§ **EXERCISE DATA**:
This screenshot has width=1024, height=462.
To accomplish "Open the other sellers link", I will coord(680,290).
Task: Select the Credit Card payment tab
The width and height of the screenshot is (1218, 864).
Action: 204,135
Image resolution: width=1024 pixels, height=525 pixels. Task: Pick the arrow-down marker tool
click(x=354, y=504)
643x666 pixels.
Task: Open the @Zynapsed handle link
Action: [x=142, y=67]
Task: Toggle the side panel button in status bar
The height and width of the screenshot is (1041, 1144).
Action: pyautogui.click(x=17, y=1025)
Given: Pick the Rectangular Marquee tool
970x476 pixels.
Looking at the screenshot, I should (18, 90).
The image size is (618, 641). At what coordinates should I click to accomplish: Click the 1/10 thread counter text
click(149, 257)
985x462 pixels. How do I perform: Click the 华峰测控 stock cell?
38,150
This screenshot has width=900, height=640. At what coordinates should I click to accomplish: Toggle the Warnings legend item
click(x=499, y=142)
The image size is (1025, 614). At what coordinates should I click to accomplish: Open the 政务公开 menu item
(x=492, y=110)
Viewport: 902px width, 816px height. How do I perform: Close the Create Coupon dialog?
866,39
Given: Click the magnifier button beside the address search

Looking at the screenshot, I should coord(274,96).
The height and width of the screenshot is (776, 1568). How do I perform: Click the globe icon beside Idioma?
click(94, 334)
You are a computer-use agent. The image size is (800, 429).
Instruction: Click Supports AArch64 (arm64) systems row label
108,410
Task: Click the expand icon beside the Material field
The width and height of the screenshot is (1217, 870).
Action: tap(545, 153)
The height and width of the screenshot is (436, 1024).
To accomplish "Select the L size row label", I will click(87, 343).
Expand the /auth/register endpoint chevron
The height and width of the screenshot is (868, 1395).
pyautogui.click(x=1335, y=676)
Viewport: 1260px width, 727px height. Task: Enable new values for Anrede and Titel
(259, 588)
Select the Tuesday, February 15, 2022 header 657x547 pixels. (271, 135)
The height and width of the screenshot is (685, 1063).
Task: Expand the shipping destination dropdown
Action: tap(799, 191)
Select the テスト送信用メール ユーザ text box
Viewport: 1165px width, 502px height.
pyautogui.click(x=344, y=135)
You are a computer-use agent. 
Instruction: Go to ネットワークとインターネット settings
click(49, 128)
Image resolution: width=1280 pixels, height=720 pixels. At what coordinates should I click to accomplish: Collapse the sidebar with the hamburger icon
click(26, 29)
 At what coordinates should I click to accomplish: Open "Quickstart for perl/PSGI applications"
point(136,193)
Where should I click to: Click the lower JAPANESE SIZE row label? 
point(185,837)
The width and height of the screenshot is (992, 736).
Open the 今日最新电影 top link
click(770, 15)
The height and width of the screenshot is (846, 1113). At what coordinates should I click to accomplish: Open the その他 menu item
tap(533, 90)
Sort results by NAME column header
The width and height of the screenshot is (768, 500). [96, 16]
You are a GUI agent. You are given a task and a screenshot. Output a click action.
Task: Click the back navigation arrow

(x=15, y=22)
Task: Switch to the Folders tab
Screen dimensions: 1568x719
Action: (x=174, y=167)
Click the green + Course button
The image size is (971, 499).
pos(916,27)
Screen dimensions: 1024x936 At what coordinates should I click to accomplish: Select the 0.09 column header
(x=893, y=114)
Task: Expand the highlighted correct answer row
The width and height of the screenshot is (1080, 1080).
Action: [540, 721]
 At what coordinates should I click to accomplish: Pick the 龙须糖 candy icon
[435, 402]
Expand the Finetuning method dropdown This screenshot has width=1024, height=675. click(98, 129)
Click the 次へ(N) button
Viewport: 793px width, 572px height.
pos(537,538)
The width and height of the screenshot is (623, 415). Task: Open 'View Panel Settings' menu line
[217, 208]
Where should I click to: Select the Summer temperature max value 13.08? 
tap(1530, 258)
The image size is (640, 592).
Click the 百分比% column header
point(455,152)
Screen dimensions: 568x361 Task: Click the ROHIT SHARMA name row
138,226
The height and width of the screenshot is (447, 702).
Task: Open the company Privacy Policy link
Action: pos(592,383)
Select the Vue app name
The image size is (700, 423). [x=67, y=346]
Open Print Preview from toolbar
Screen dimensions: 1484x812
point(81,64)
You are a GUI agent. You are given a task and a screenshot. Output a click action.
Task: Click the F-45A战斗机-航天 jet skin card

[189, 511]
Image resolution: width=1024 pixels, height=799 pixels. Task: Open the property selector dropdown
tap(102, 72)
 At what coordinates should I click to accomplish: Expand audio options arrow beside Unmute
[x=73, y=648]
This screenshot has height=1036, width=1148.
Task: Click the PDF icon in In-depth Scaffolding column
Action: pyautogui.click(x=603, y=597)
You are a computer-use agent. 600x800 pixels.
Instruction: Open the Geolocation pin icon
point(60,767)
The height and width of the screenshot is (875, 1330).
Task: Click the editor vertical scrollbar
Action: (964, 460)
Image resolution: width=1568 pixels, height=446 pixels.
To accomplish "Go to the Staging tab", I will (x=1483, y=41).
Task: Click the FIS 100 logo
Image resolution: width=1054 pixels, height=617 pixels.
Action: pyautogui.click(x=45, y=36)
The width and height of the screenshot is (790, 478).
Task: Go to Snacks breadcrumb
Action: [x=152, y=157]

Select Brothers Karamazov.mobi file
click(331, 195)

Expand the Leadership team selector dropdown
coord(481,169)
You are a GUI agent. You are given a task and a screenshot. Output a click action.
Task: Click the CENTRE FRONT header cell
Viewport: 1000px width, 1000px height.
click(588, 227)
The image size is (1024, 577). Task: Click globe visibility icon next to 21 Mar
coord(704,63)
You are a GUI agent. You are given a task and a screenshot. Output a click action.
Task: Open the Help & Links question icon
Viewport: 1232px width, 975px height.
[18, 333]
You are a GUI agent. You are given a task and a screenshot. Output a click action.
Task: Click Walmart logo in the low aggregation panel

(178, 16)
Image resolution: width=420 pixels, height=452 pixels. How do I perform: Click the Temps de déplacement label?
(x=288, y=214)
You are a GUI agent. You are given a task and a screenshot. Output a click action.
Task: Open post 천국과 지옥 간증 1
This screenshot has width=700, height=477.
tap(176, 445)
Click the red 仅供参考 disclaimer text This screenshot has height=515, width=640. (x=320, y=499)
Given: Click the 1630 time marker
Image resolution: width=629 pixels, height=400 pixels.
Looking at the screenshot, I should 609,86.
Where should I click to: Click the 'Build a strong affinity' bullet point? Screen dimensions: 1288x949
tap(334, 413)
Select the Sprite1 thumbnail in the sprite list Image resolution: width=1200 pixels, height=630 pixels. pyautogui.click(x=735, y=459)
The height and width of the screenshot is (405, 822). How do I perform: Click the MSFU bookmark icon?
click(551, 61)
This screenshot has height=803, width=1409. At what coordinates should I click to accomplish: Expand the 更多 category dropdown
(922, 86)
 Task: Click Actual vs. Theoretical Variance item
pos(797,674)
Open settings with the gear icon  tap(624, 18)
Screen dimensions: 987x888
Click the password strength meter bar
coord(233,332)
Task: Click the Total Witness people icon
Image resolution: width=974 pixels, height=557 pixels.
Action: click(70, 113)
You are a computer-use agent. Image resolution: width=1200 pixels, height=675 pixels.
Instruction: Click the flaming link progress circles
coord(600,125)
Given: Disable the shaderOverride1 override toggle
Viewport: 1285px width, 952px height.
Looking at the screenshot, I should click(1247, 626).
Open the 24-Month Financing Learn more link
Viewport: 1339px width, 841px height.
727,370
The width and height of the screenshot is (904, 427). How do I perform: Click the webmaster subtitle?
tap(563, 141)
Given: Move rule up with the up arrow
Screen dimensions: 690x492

§ **WORK REQUEST**: Across the data, how many lines contain the string "computer"? Only the number is wanted.

§ **TASK RESPONSE**: 4